BEST ARCHITECTURAL INCONGRUITY Sears Tower vs. Miami Performing Arts Center Biscayne Boulevard at Thirteenth Street
Miami Amid the grandiose high-rise redevelopment of Miami's downtown, the proud old Sears Tower stands nested within the new performing arts center. The 1929 Art Deco masterpiece once anchored a much larger building and served as a kind of beacon that drew Miami's commercial activity northward from the city center. In a way, it is encoring that role today, as it softens and adds warmth to Cesar Pelli's hard-edged design for a huge (and hugely expensive) facility that, it is hoped, will attract new life to a long-neglected part of the city. Today the tower is overshadowed by the cool glass façade of the incipient new opera house. One is half-demolished, one is half-finished. Awkward neighbors, they both await uncertain futures.
BEST AUDIO TOUR Adam Curry's podcast from South Beach http://radio.weblogs.com/0001014/ categories/dailySourceCode/2005/ 01/07.html#a6993 So you've finally set up your blog. That's sooooo 2004. Goodness, you should already be podcasting for your cyber creds. Podcasting is the new blog, but think of it more as radio broadcasting available from the Internet that you save to your personal MP3 and play when you want to hear it. Podcasts are nowhere as slick or commercial as typical radio talk shows, but there's complete freedom of content and language, and anybody -- absolutely everybody -- can create a podcast with simple equipment and software. They are strangely alluring. There's a bit of voyeurism, a bit of old-time radio-show quaintness, and lots of hilarious and shocking moments that never, ever happen on broadcast radio. Anything still goes in cyberspace. One of the major players is Adam Curry. Yeah, that blond dude from MTV. As well as being instrumental in podcasting's development and promotion, he also yammers on his popular Daily Source Code show. The episode linked above is particularly good. Curry takes listeners on a "sound-seeing" tour of South Beach. Typical sounds of the neighborhood waft by like effects from an old-time radio drama. He speaks to colorful locals and wanders around, describing everything he sees. Curry also explains some of the concepts and technology involved in creating his show. It's as much a learning experience as it is entertainment. Podcasting may still be in its infancy, but the buzz in the industry is that it will shatter radio as we know it.

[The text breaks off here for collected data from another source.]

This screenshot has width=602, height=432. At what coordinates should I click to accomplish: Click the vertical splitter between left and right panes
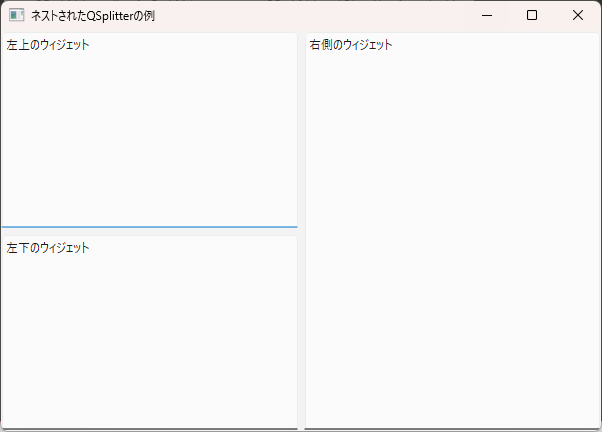[x=301, y=230]
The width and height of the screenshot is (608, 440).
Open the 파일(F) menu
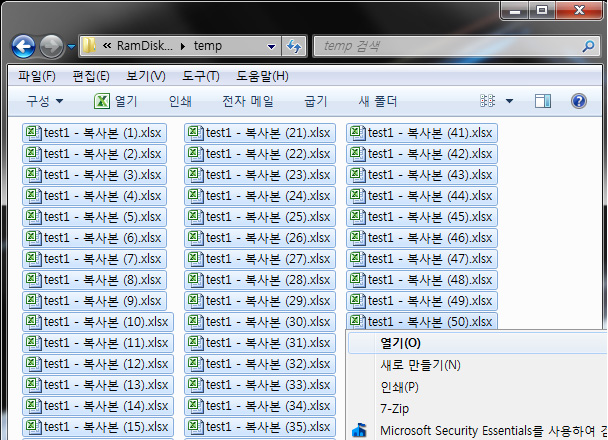click(37, 76)
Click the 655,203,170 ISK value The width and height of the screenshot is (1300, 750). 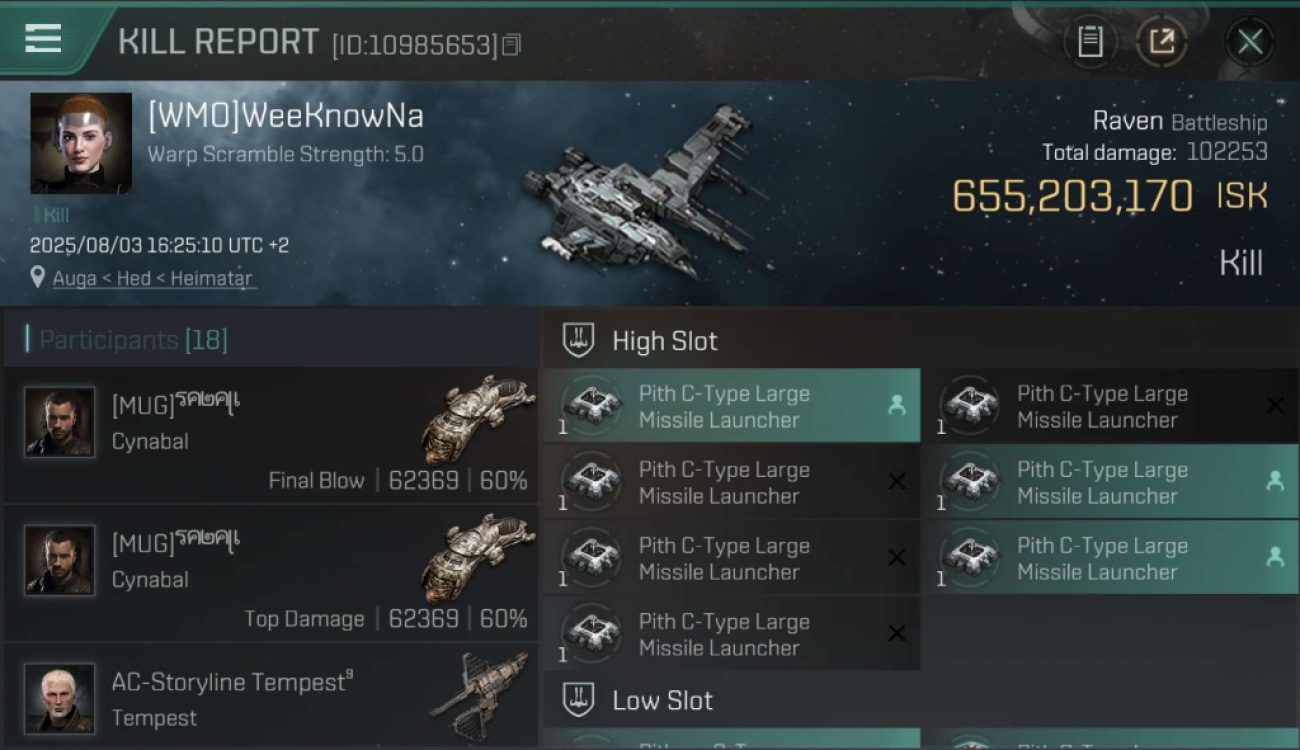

BEST BOONDOGGLE Citizens' Independent Transportation Trust The People's Transportation Plan, approved by Miami-Dade voters in 2002, was supposed to deliver on a lot of promises in exchange for a half-penny surtax. Key to the measure's passage was the Citizens Independent Transportation Trust. The original idea was that the trust would have real autonomy and teeth to oversee disbursement of the $15 billion the tax would generate. But almost immediately county commissioners moved in to play dentist. As the CITT's powers were steadily extracted, the trust began to bleed members. So desperate is it to fill vacancies that it has been advertising for prospective new members since the middle of last year. Plainly obvious to all is that the PTP, despite its billions, will be unable to make good on its biggest promises (mostly the ones involving Metrorail extensions) and that the CITT is making a chump of every person who believed the hype and voted to increase the county's sales tax.